Following the debate of the Resolution a division was called and the Motion ended up passing with a final tally of six yes, one no, one abstained, and two absent. There was a total of eight votes.
The Motion for Hon. Smith was one of two such items on the Order Paper for that sitting. The second motion involved Minister for Health and Social Development Hon. Carvin Malone. However, the Motion for Hon. Malone was withdrawn from the Order Paper with an announcement that it will return after the Attorney General makes some tweaks.
The withdrawal resulted in just one Motion being debated — the one involving Hon. Smith.

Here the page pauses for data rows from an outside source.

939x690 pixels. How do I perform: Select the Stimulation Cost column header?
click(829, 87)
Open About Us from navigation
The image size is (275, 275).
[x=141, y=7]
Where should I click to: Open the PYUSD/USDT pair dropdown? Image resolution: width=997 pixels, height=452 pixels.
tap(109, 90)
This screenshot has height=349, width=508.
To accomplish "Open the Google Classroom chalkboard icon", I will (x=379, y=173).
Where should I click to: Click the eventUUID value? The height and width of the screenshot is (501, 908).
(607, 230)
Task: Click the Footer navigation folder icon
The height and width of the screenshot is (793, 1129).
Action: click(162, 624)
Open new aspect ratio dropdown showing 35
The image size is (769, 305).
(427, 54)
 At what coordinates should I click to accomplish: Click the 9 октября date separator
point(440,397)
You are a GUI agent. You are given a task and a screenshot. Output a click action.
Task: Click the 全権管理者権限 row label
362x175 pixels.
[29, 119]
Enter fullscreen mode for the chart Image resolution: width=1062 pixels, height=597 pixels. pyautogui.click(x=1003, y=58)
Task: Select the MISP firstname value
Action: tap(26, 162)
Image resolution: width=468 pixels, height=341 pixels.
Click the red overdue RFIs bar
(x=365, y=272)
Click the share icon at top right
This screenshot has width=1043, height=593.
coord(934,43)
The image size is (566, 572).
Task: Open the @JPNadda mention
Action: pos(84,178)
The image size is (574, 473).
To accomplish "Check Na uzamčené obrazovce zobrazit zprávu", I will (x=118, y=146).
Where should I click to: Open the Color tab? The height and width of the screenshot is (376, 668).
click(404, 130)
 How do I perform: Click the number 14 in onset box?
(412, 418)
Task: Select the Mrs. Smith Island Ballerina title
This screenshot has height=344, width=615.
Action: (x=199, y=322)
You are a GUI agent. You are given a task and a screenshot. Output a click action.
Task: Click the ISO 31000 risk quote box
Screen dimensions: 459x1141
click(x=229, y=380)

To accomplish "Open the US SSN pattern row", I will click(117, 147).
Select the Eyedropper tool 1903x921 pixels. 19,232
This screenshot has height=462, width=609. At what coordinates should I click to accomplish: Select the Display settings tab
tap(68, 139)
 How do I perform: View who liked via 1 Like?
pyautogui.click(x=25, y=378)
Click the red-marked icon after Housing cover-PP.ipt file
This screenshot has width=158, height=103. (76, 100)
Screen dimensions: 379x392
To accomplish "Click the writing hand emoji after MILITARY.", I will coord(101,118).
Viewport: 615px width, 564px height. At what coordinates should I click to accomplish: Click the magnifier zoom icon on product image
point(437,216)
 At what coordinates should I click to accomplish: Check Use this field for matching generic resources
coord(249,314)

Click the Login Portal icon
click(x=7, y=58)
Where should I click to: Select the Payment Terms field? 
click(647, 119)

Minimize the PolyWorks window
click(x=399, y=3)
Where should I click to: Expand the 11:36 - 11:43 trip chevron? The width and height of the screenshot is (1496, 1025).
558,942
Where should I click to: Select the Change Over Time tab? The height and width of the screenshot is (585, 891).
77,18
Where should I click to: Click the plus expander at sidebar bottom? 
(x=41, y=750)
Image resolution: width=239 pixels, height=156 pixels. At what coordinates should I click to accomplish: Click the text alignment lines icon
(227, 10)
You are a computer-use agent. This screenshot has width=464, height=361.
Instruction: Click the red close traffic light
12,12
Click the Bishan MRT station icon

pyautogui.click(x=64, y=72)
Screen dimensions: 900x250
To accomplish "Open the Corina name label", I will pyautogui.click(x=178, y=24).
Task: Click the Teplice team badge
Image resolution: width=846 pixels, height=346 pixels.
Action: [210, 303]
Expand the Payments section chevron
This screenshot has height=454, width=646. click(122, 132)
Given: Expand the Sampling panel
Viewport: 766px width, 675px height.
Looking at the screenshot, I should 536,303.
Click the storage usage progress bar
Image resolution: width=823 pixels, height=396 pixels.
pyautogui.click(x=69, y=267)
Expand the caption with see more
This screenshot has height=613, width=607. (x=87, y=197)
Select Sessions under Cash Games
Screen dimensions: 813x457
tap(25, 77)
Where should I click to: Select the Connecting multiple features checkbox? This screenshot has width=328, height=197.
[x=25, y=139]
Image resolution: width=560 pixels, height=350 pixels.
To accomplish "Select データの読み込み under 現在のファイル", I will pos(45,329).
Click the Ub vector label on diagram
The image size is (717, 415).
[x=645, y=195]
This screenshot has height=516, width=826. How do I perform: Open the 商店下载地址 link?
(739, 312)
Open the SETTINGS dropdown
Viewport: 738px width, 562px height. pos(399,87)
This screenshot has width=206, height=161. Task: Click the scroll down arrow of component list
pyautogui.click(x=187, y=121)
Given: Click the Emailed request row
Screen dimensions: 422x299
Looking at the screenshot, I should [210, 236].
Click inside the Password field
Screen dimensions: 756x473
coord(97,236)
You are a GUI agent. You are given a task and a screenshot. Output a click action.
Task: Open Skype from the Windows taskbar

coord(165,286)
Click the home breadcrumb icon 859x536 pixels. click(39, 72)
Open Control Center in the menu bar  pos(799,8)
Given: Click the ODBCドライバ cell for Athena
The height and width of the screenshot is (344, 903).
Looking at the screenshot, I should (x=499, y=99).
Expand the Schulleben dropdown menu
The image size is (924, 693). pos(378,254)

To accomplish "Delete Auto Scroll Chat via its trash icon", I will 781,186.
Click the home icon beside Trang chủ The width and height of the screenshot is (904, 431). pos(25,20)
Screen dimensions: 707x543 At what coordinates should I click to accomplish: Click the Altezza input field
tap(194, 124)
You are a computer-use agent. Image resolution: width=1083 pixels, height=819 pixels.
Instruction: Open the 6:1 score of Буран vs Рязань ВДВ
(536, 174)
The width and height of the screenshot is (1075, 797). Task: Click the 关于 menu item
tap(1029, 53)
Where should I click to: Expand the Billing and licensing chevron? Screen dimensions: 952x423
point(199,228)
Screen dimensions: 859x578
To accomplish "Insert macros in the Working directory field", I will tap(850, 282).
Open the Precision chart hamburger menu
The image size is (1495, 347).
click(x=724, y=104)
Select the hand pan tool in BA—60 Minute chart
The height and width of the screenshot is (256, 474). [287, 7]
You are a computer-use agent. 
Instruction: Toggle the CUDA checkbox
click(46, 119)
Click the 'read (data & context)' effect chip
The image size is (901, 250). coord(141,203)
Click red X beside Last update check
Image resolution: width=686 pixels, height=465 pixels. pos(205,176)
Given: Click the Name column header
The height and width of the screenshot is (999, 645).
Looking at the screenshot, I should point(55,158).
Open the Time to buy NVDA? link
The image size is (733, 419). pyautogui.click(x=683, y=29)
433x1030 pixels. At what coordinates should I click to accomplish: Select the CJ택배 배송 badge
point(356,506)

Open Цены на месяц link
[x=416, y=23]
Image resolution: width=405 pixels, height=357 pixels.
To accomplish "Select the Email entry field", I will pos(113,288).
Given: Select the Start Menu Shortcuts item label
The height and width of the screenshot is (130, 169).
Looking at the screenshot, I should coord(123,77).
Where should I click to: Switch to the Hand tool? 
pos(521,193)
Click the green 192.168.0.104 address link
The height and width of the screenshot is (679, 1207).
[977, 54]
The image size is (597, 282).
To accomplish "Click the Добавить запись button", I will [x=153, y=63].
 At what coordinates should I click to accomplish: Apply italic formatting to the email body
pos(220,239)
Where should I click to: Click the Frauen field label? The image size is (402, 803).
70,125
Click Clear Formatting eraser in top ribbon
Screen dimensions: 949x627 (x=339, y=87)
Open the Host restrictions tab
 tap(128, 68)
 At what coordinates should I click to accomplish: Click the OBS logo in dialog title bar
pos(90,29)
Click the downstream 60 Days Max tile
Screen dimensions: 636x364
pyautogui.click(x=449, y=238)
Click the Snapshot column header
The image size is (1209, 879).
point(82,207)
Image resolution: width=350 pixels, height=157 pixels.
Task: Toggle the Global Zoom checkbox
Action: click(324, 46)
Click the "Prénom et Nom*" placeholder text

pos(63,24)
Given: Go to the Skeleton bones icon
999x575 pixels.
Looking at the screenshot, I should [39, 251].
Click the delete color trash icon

Before the debate commenced Premier and Minister for Finance Hon. Andrew Fahie who was the mover of the Motion explained that he encouraged both members of the House to seek permission: “I stated to all of my members once you have been doing business with government even if it is not a new contract bring it to the House and go through this process so that everyone knows what you are doing as an elected official.”
That Motion sought permission for Hon. Smith, who is a Director in the company known as Frontline Systems to be able to enter into an agreement with the Festival and Fairs Committee. The contract with the Virgin Islands Festivals and Fairs Committee is for sound equipment and for the period July 25 to August 10.
In his explanation the Premier said that the Resolution was before the House as a matter of formality and as a means of promoting good governance. “Any contract or potential contract you may have with government, it is understood that it is best to come to the House of Assembly and declare it, and also ensure that you have the full permission of the House of Assembly. So that the House of Assembly can make sure that what you are doing is in good stead. I want to say that this has been done over the years that I’ve been in this Hon. House it is nothing new and it is not illegal,” the Premier explained.
The point that the Resolution promotes transparency was also raised by Hon. Malone during his contribution to the debate. In fact, Hon. Malone explained that the matter of members seeking permission from the House of Assembly was well established, but over the years was neglected. “Eight, ten or 12 years passed we’ve hardly seen this Motion coming to the floor, but it has to because it would be improper,” Hon. Malone explained.
Meanwhile, Opposition Member and Fourth District Representative, Hon. Mark Vanterpool announced that more information should have been provided to the House of Assembly. “How are we talking about something that we should be giving permission to without specifics…,” Hon. Vanterpool commented.
However, the comments made by Hon. Vanterpool did not sit well with Minister for Education and Culture Dr. the Hon. Natalio Wheatley who in response to the comments told the House that the previous administration ignored this particular requirement.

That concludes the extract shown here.